GE was created through an 1892 merger of Edison General Electric and Thomson-Houston Electric, orchestrated by John Pierpont Morgan, pictured here circa 1902.
Library of Congress
Production reached $1 billion the next year, “almost entirely on war goods,” we wrote. GE has remained a key arm in America’s military-industrial complex over the succeeding eight decades, and that will be a focus after the spinoffs.
The company’s postwar consumer outlook was also bright, with pent-up demand for “such items as refrigerators, radios, vacuum cleaners, etc.,” according to Barron’s.
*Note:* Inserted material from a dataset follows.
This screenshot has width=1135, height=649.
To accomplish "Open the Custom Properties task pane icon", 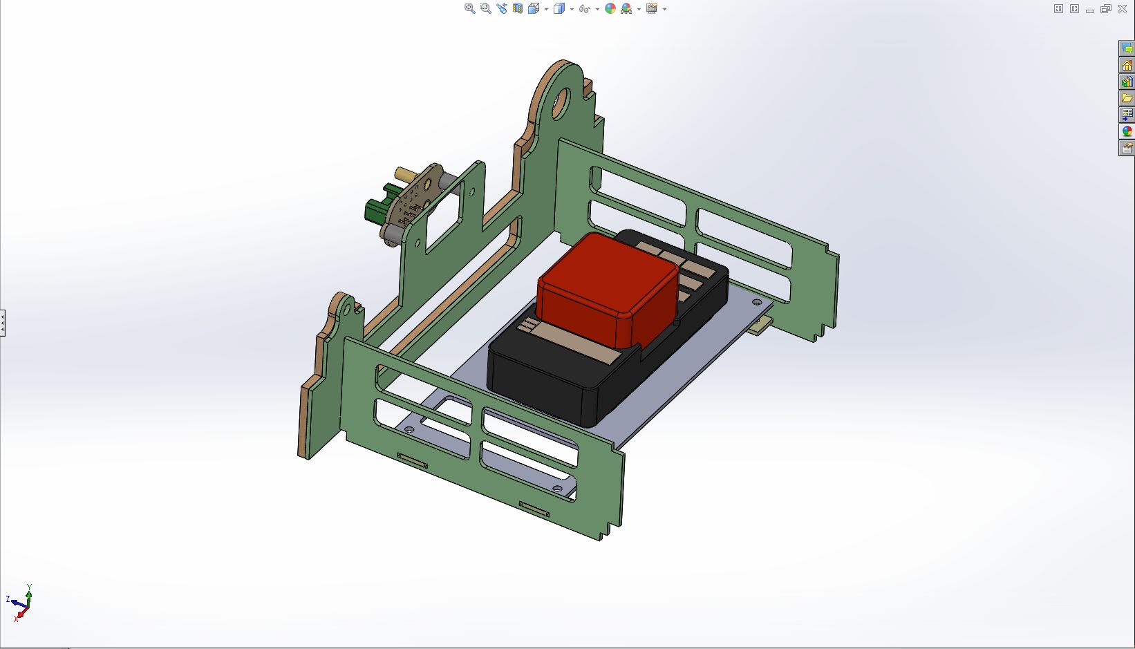I will 1127,147.
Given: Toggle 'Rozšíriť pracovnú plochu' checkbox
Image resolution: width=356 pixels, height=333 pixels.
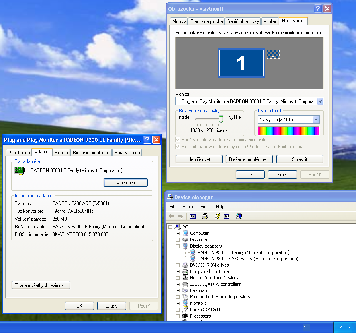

By 1951, GE was churning out more than 200,000 products, “ranging from small Christmas tree lamps to giant steam turbines,” Barron’s reported, and its J47 jet engine was a workhorse of the skies. “It is still a vigorous organization despite 60 years of growth.”
In 1960, GE established General Electric Credit Corp. to offer customer financing. By 1975, though, 95% of GECC’s financings had “nothing to do with GE television sets, refrigerators, or electric frying pans,” Barron’s wrote, while its $4.3 billion in assets compared “with GE’s own total assets of $9.3 billion.”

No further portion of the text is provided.